Institutions levy new bank fees
New federal banking rules are cracking down on overdraft bank fees and practices that have hit consumers hard in recent years. That's good news for consumers -- unless you consider the resulting raft of new charges that banks have imposed to recoup some of that lost income, says Liz Pulliam Weston, author of "Your Credit Score."

"They're fiddling with maintenance fees, minimum balance fees and excess activity fees," she says. 

"Those add up, and it can be a very expensive part of your budget."

Maintenance fees can range from about $4 per month to more than $20. Other bank fees, such as overdraft fees, can cost $35 or more.

If you're savvy, though, you can still avoid bank fees and keep the free checking accounts and savings accounts you've always had. Here are eight key strategies to protect your money.

Know the rules of bank charges

New regulations have changed what banks can and can't charge for. You'll receive notice about those fee changes, but you have to open the bank's letters that land in your mailbox. For example, you may receive a note from your bank that your previously free checking account has imposed new monthly fees if you don't maintain a minimum balance.

Read the notices sent by your bank so you aren't unpleasantly surprised. "You've got to be an educated consumer," says Kathleen Burns Kingsbury, author of "Creating Wealth from the Inside Out." "You have to take the initiative to understand your accounts."

Go online for lower fees

Brick-and-mortar banks can be great if you like to have face-to-face contact with your banker. But to save on bank fees, go online, says Ramit Sethi, a personal finance blogger and author of "I Will Teach You To Be Rich."

"Online banks are my favorite, because they're not trying to nickel and dime you for fee after fee," he says. Switch to an online bank and you can save from $4 to $25 on monthly maintenance fees on accounts.

Get a bank rep on the phone

Navigating the legalese in most bank brochures and websites can be tough, but a phone call to one of its branches can help you understand how much they charge in bank fees and the parameters under which they make those charges.

"Most customer service reps at banks can call your account up, look at your pattern of banking and suggest the best account for you," says Weston. "Banks don't always do a good job explaining the fees on their websites, but if you can get someone on the phone who is willing to spend a little time with you, you can find an account that you can live with."

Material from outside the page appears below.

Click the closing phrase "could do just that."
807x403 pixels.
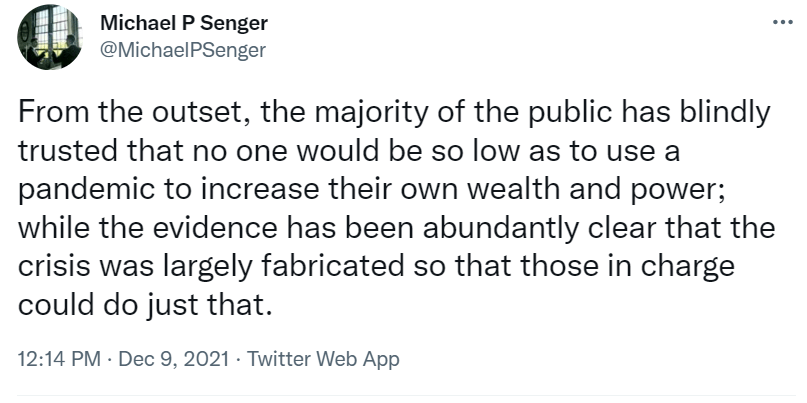[x=145, y=303]
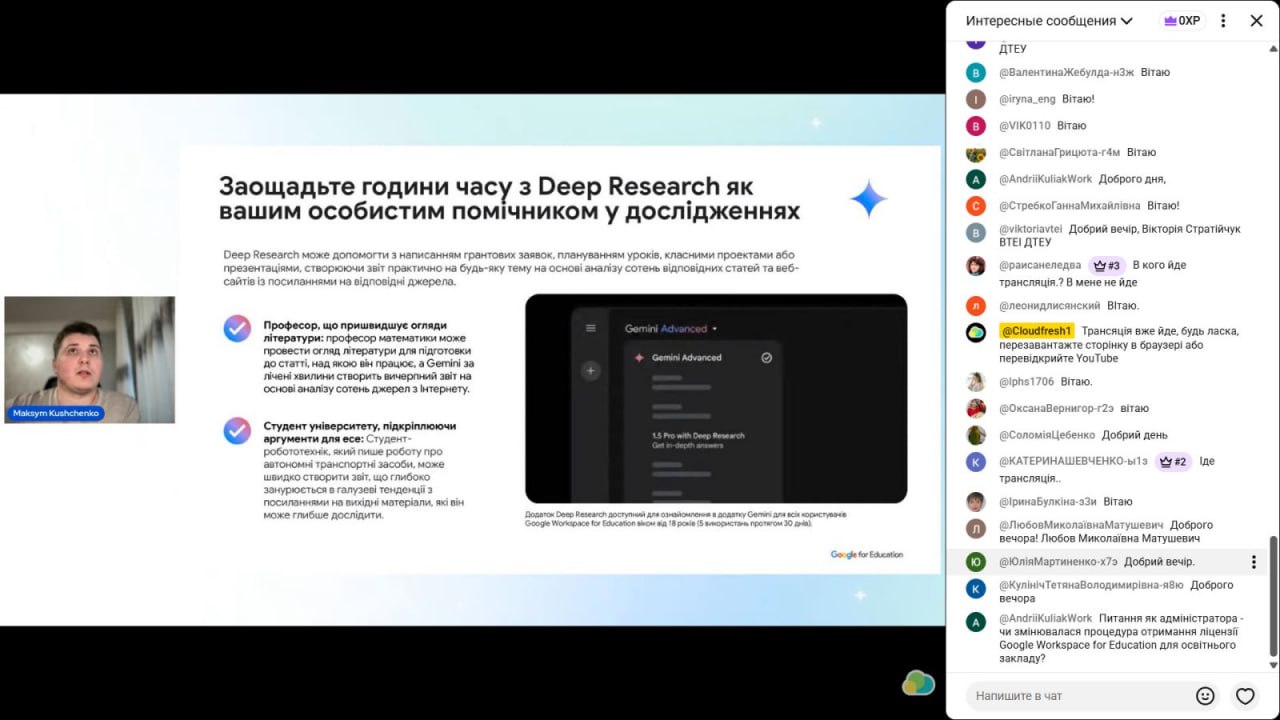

Add services to reduce fees

Most banks want you to use as many of their services as possible, and they'll give you free perks for doing so. Many of those services won't bring additional bank fees and can help you get the free checking account and savings account you want, says Weston.

"Things like direct deposit, online-only banking and paperless statements help banks," she says. "These are all things that can raise you just a bit in the hierarchy of profitable customers."

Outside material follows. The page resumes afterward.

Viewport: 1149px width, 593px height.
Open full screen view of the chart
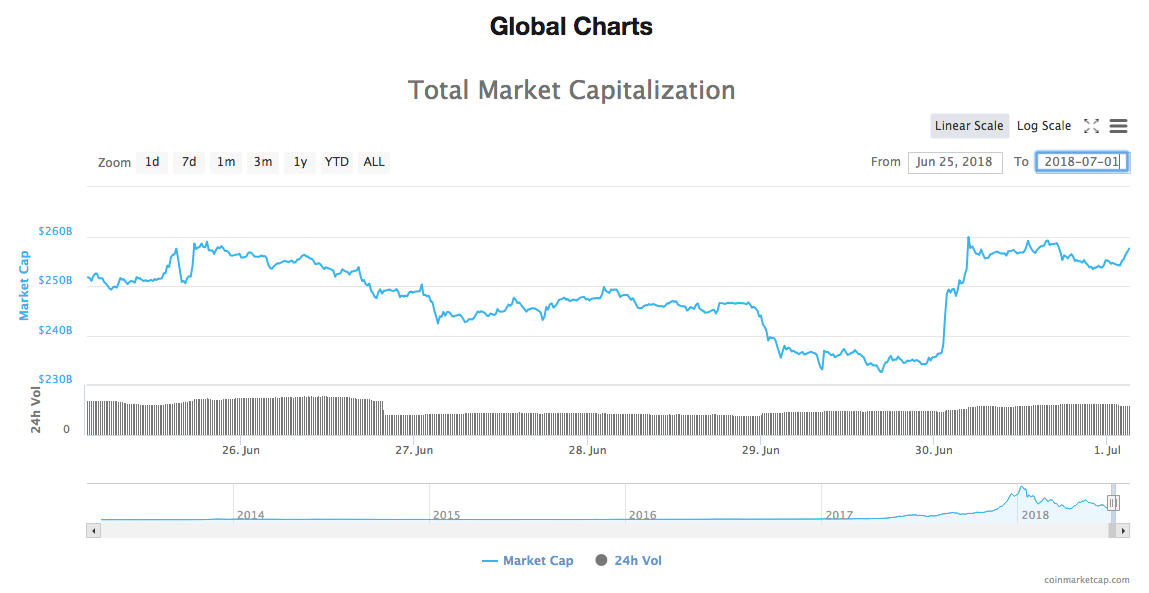(1092, 126)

For example, Wells Fargo will waive its $5 monthly account fee on its everyday checking account if you sign up for direct deposit; Citibank allows you to waive its $9.50 monthly fee if you have a combined average balance of $6,000 among several accounts, from checking and savings to retirement,

Ask to get a bank fee waived

Good customers can often get bank fees eliminated if they ask politely and have a strong history with the bank.

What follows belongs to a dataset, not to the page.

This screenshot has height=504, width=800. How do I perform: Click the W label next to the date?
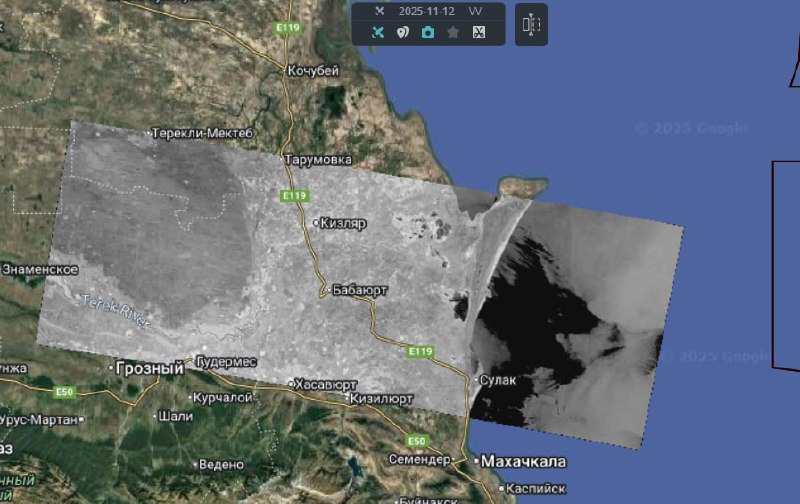[475, 10]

"To a bank, you're worth hundreds and hundreds of dollars to them over a lifetime because they use your money to make more money," says Sethi. "They don't want to lose you over a $25 fee."
For example, if you realize that you've overdrawn your account for the first time in several years, a banker will likely be willing to drop the fee for you.

"Pick up the phone and tell them you got a fee and you'd like to have it removed," Sethi says. Be calm but persistent, and you can typically get at least one bank fee removed.

Change your checking account

Some banks that offered free checking accounts are moving to paid, but if you can make do with fewer services or higher minimums, you might still be able to snare fee-free offerings.

"If your bank is now requiring you to have an extra $500 in your checking account rather than savings to get free checking, you should consider doing that if you can afford it. You're certainly not giving up very much in (savings account) interest earnings in this environment," Weston says.
Similarly, you may be willing to limit the number of transactions you make or turn down free checks to avoid monthly fees. "See if you can adapt your behavior to match what your bank wants," Weston says.

Try a credit union

Credit unions are powerful banking alternatives when it comes to bank fees and they're available to millions, says Mary Wilson, a spokeswoman for Empower Federal Credit Union in Syracuse, N.Y.

"As financial cooperatives, credit unions are member-owned and operated," she says. "They are service-driven, rather than profit-driven. Any profits realized are returned to members in the form of better rates and services."

Many workplaces, churches and associations are linked to credit unions, and you can find one near you by visiting

Understand your bank's strengths

Banks might all seem the same, but different banks focus on different types of clients and set bank fees for their services accordingly, says Kingsbury. You may want to mix and match banks based on the rates and services they offer and fees they charge.

"If you want a free checking account or savings account, a local community bank is often a really good option," she says. "But if you want a business account, commercial account or an account where you can deal in different types of services, you'll want a larger commercial bank.

"You don't have to use one bank for all of its different services, and you can go to the bank that offers the services you need for the lowest price," Kingsbury says.